[About this exercise]: An exact repeat is needed of the lines from the one with "The height and width of the screenshot is (1234, 2285)." through the last line of the data below. Please omit the pictures.

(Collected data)

--- START ---

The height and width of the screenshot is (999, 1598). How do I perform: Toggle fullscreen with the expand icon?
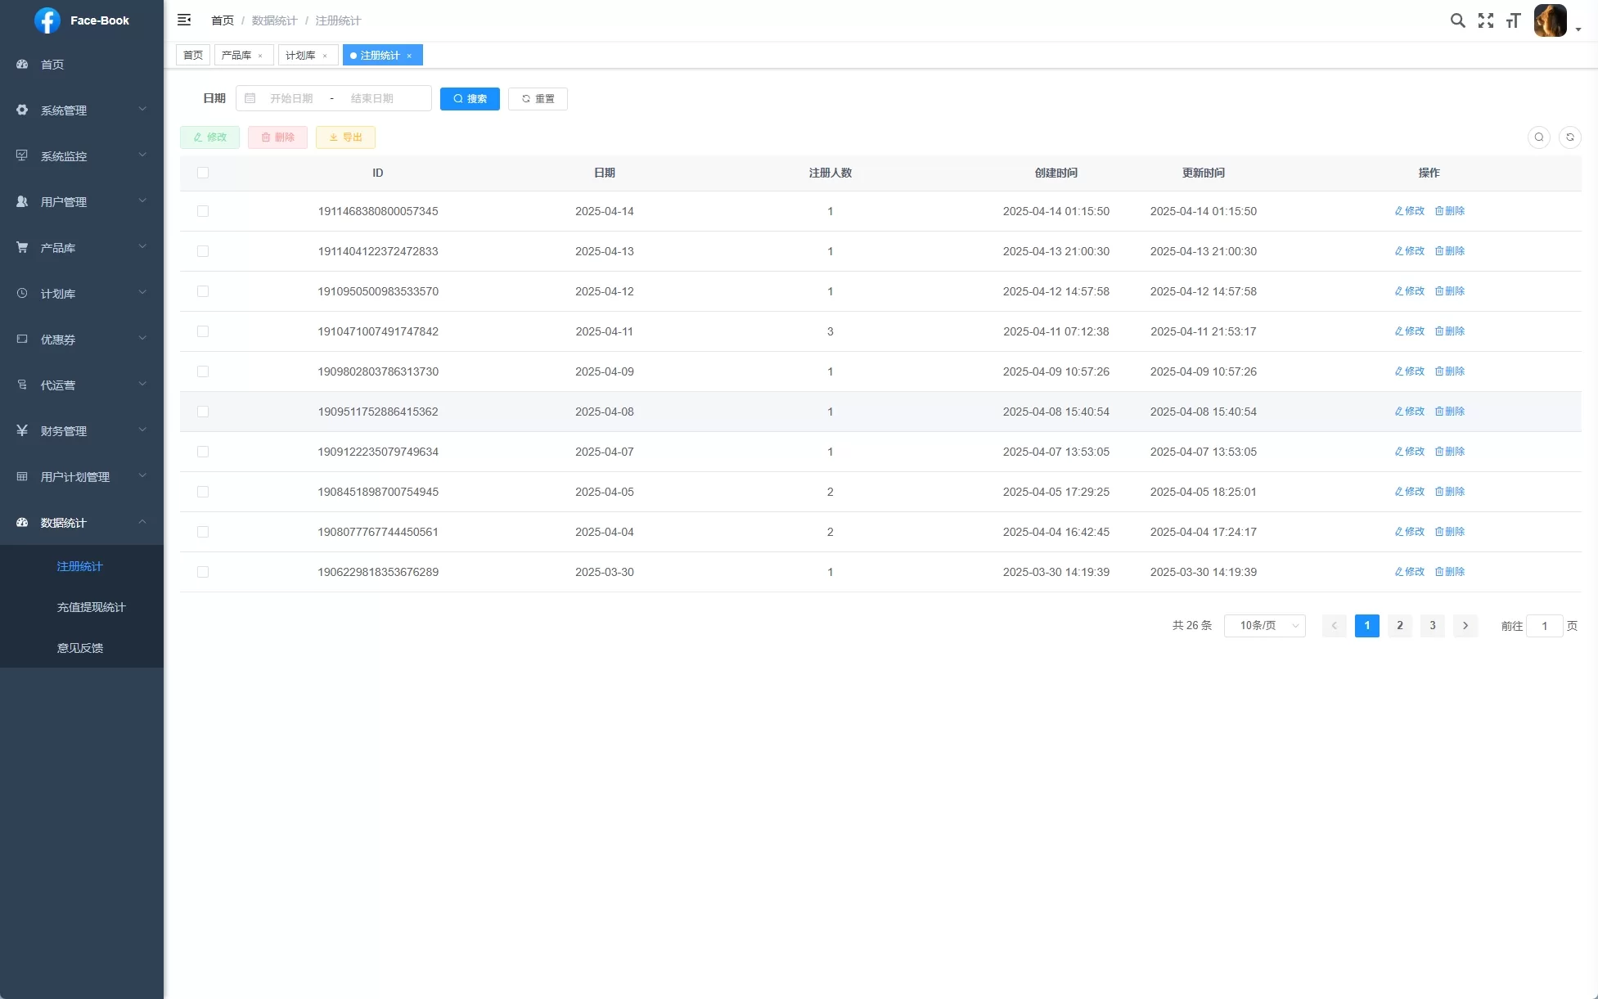pyautogui.click(x=1485, y=20)
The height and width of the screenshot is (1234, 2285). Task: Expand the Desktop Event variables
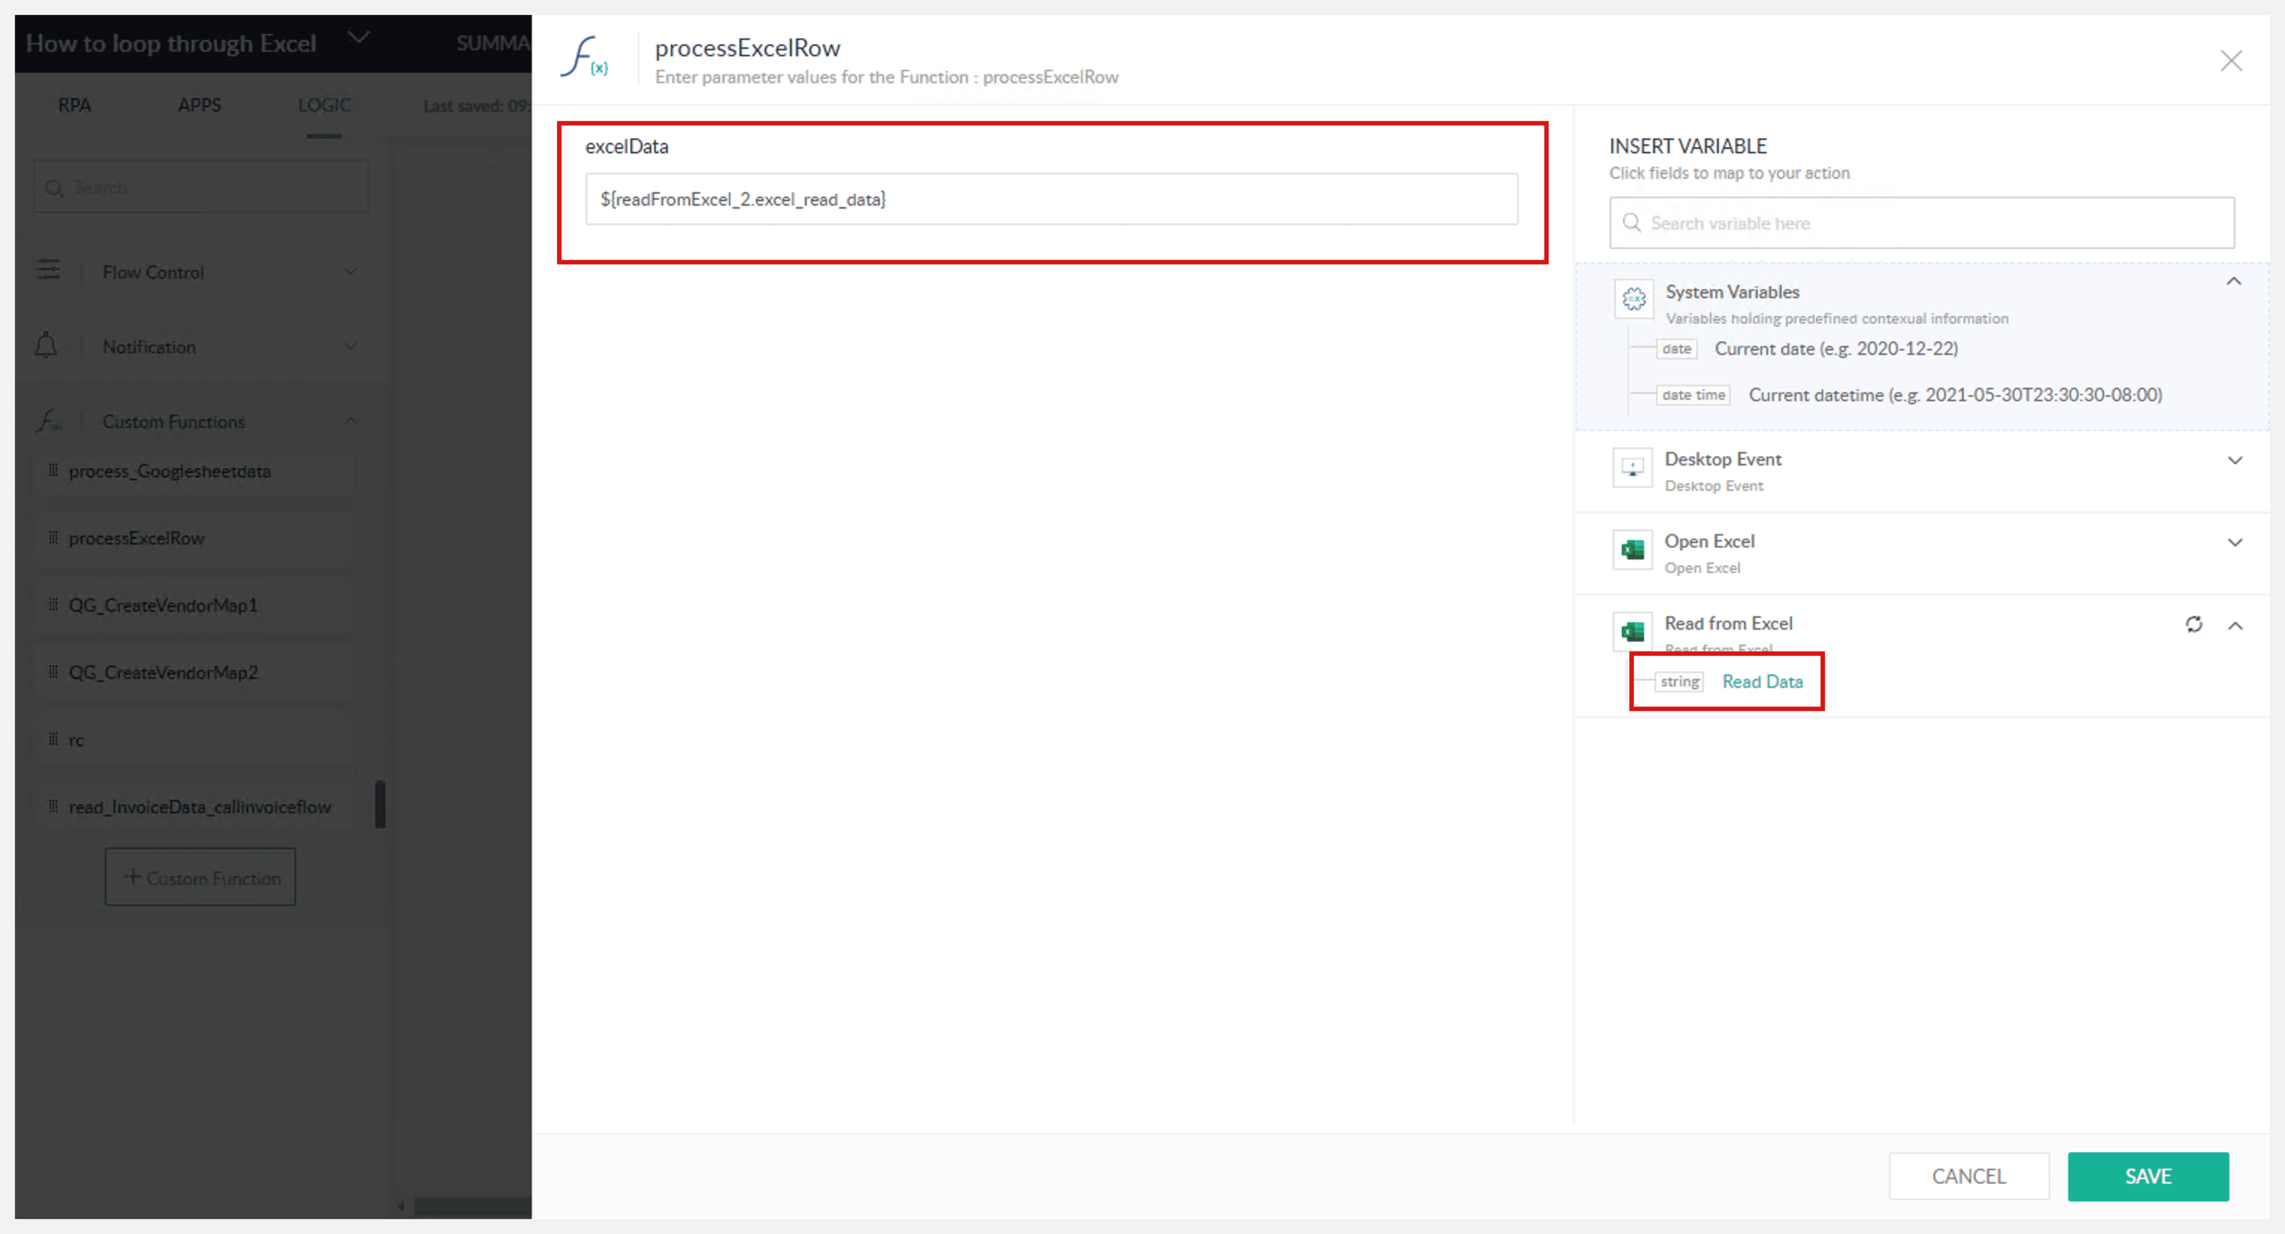coord(2234,460)
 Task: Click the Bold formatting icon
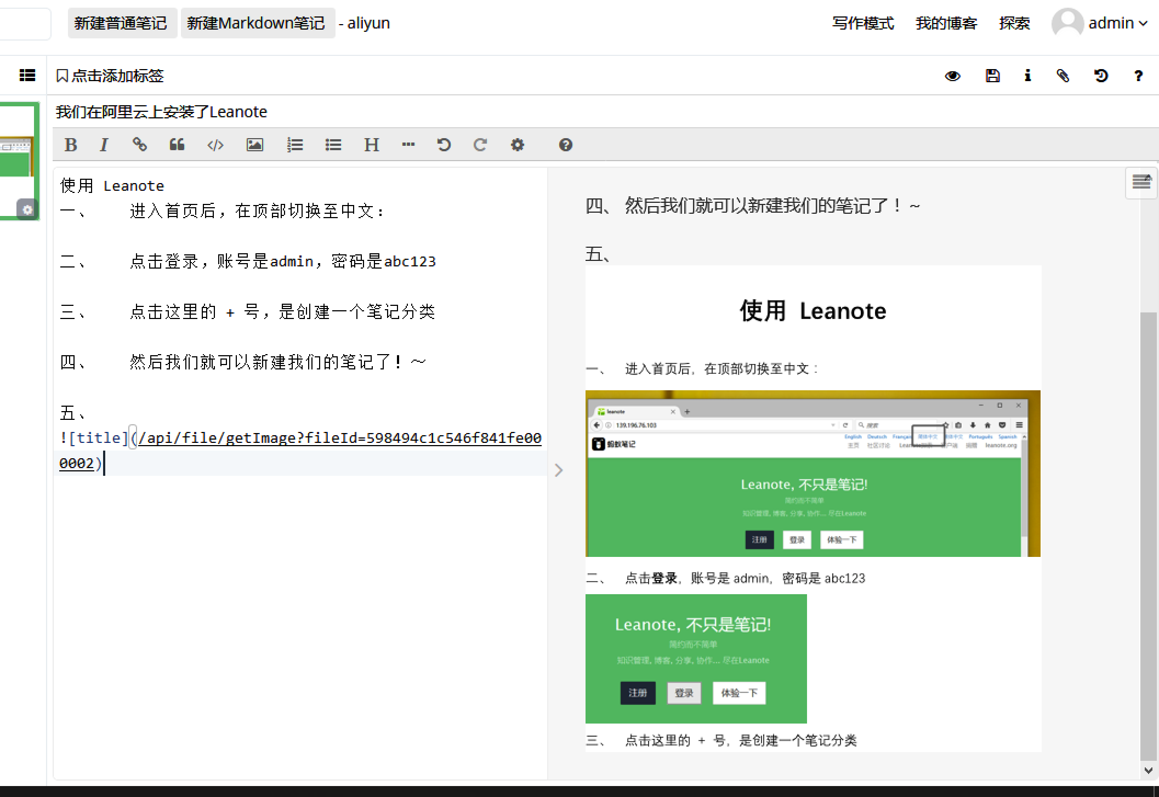(71, 145)
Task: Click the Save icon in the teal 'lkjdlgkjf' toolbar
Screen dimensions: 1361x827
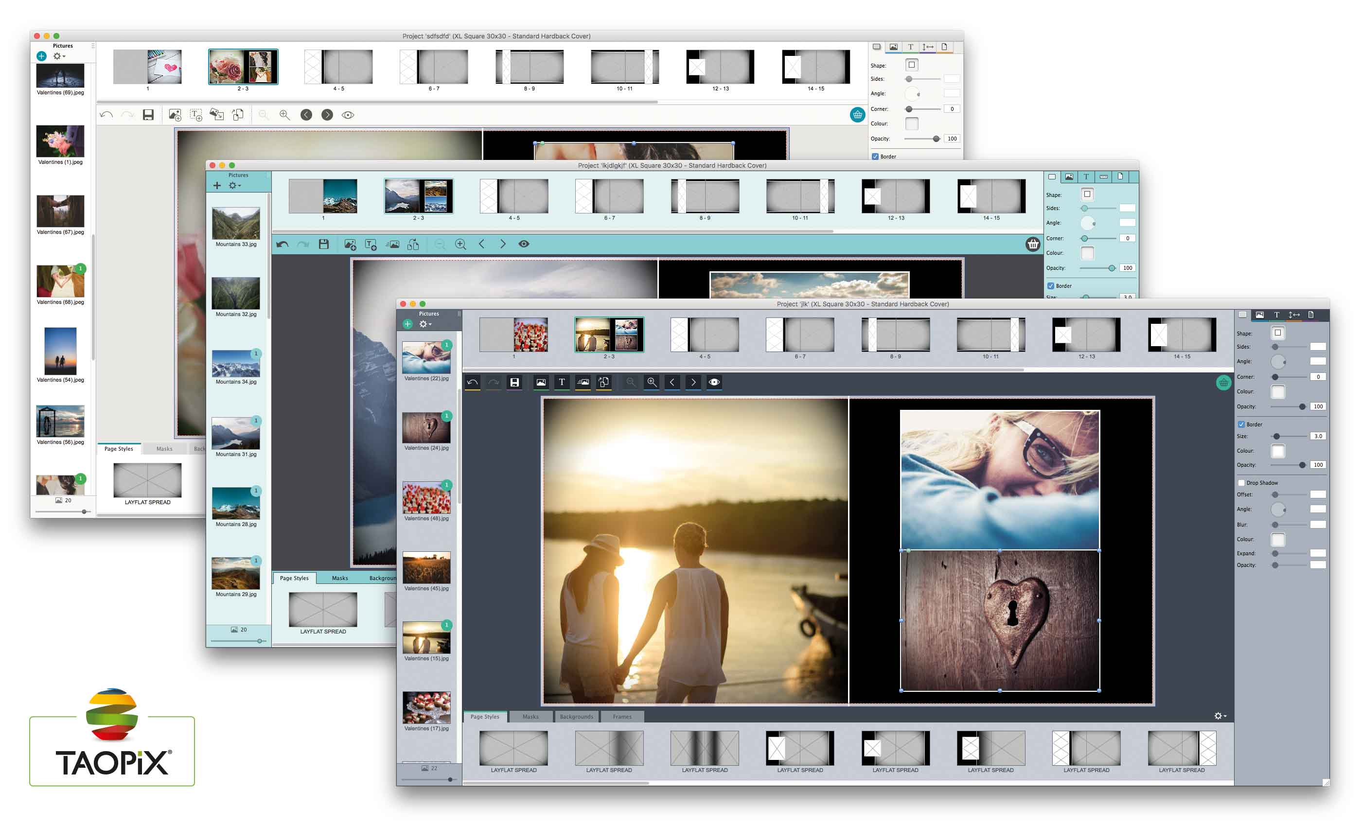Action: coord(324,244)
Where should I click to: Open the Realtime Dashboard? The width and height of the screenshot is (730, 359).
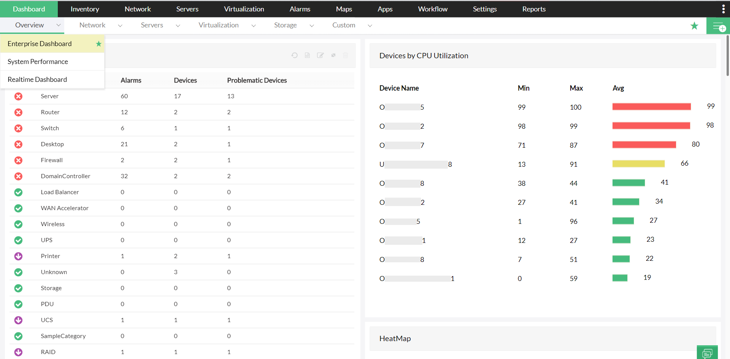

--- END ---

[Reply to the exercise]:
The height and width of the screenshot is (1234, 2285). Task: Expand the Desktop Event variables
coord(2234,460)
 Task: Click the Bold formatting icon
(71, 145)
Task: Click the Save icon in the teal 'lkjdlgkjf' toolbar
Screen dimensions: 1361x827
Action: coord(324,244)
Where should I click to: Open the Realtime Dashboard? The width and height of the screenshot is (730, 359).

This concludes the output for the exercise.